As we know, Carl Schmitt argues that the claim to a universal humanity is always a particularly brutal ruse of war, passing off a specific interest as universal. Indeed, the evocation of a universal concept is in a certain sense always a usurpation, given the impossibility of a presuppositionless position. What, for example, might be the criteria for identifying “humanity” without implying a whole determinate culture and, in this case, moving as it does via Hegel, an explicitly Christian culture? Irrespective of Buck-Morss’s attempts to evade its implication in focussing upon “the experience of historical rupture as a moment of clarity” (147), the claim to humanity is nonetheless always to proclaim inhumanity, and thus repeat inversely the denied humanity which the claim claims to reclaim.
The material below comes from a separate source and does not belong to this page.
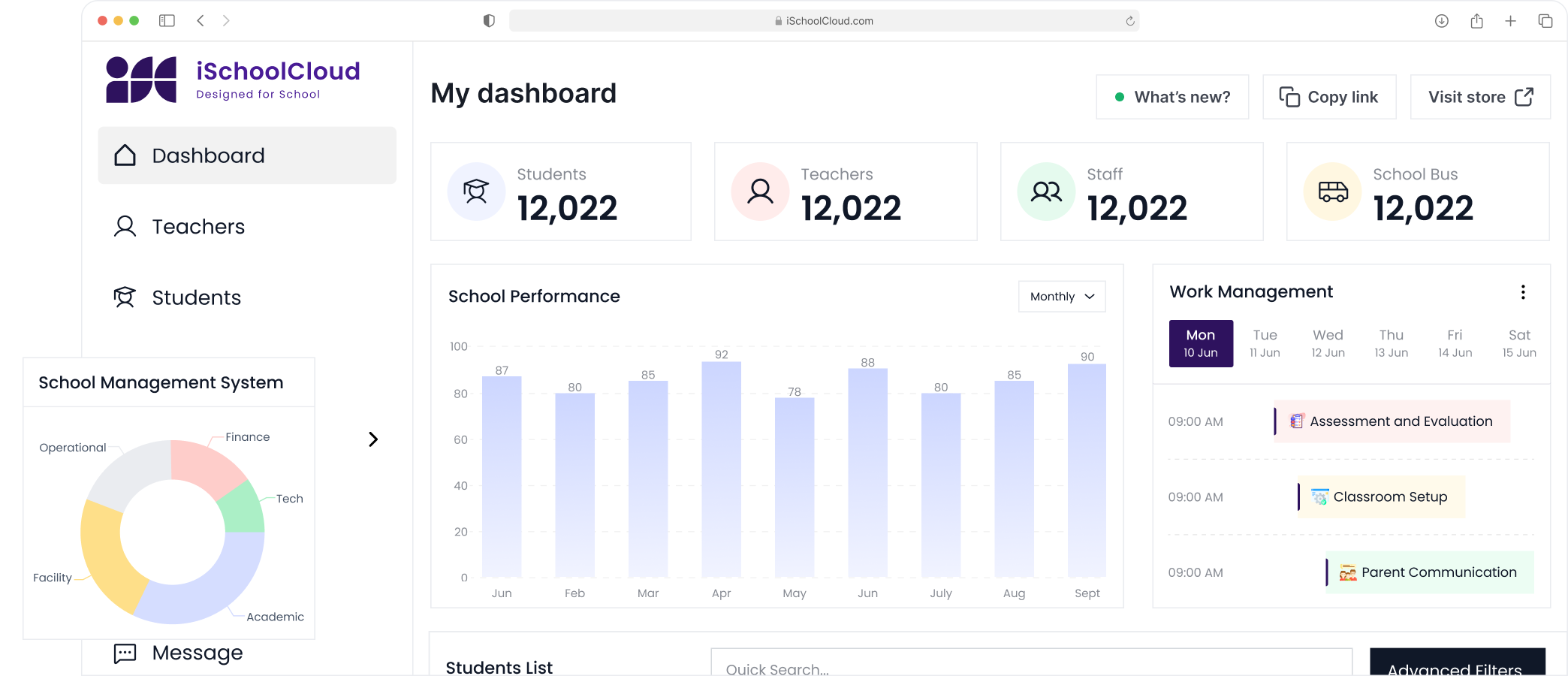Click the School Bus card icon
In other words, Buck-Morss misunderstands that humanism is only insofar as it sets up a limit between the human and the animal. Such is the demand for line-drawing which humanism can never avoid, and which ever again founds that animalisation of the other which is the very condition for those political collectives she imagines her humanism will overcome, simply by its focus on the transitory. Without ever asking the question of the animal, Buck-Morss never questions the very conditions of humanism. As a result, and while she would no doubt refuse any claim to a universal (essentialist) race or gender, in positing a “new” humanism she in fact falls prey to that very thing for which she berates those Enlightenment philosophers. That is to say, to an absolute blindness to the slavery that literally exists all around her, and to the contradictions which remark our shared political guilt, a blindness which future, and indeed present, generations “will find just as deplorable” (although it is not a hope I would define as moral). The irony of Buck-Morss’s “unapologetically humanist project” is, in other words, the absence of the “contradictory guilt” of humanism itself.

 

References

Buck-Morss, Susan Hegel, Haiti, and Universal History (Pittsburgh, PA: University of Pittsburgh Press, 2009).

Derrida, Jacques and Elisabeth Roudinesco “Violence Against Animals” in For What Tomorrow … A Dialogue trans. Jeff Fort (Stanford: Stanford University Press, 2004), 62-76.

Schmitt, Carl The Concept of the Political trans. George Schwab (Chicago & London: The University of Chicago Press, 1996).